> Work instruction
Output exactly, in the material below, the lines from the one with "Click the orange" through the one with "Click the 0.6 frequency axis label". Omit all pictures.

> Provided information
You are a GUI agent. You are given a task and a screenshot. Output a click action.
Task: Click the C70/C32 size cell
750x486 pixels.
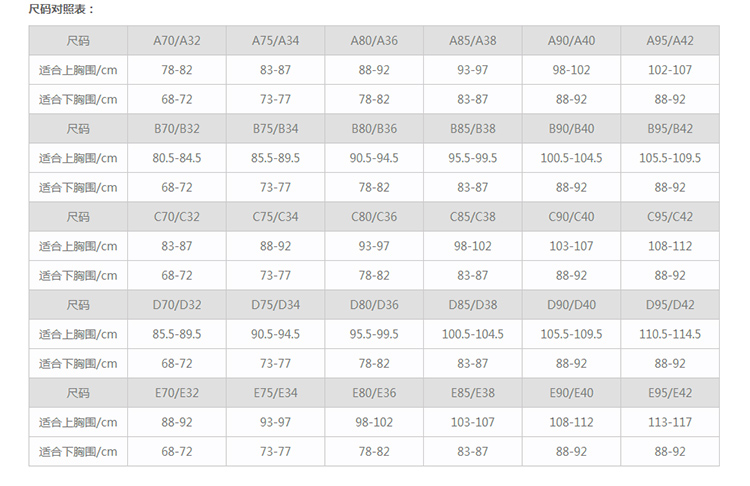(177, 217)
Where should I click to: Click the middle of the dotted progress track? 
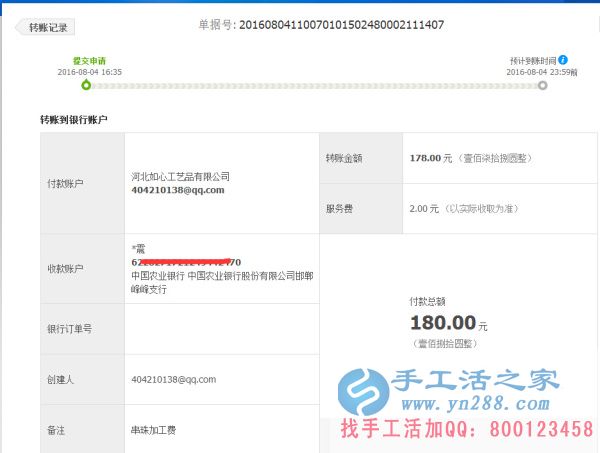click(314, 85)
---
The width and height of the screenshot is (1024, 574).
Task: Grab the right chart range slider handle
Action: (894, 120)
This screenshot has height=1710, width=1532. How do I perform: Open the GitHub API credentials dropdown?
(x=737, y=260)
--
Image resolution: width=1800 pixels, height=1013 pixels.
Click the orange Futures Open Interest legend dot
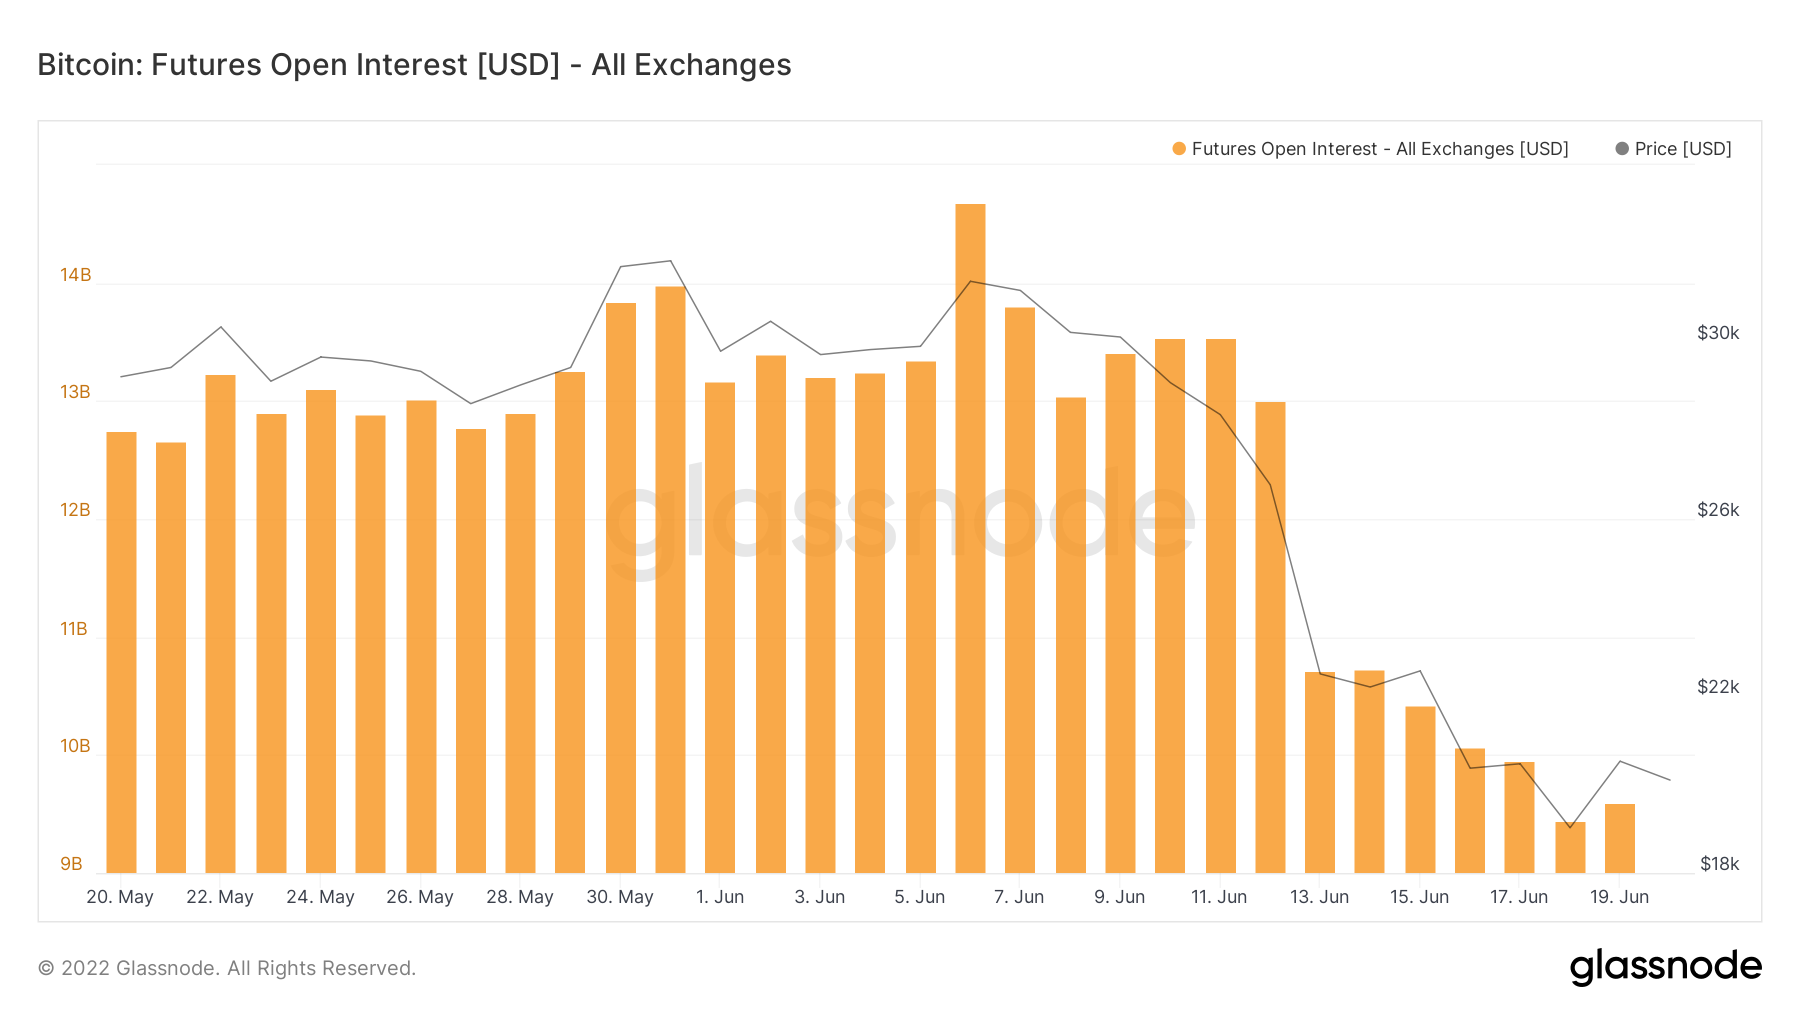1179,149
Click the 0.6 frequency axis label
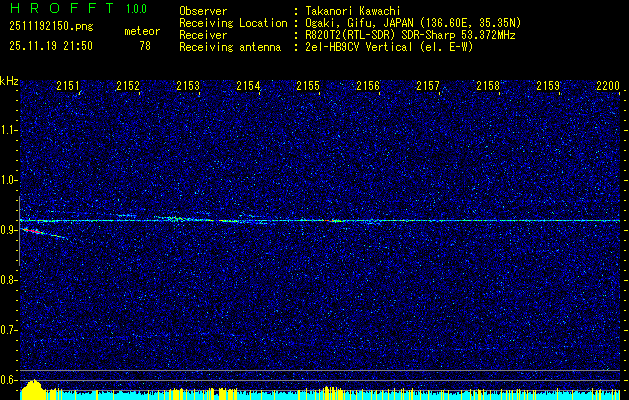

> Finished task
Click the orange Futures Open Interest legend dot
1179,149
Click the 0.6 frequency axis label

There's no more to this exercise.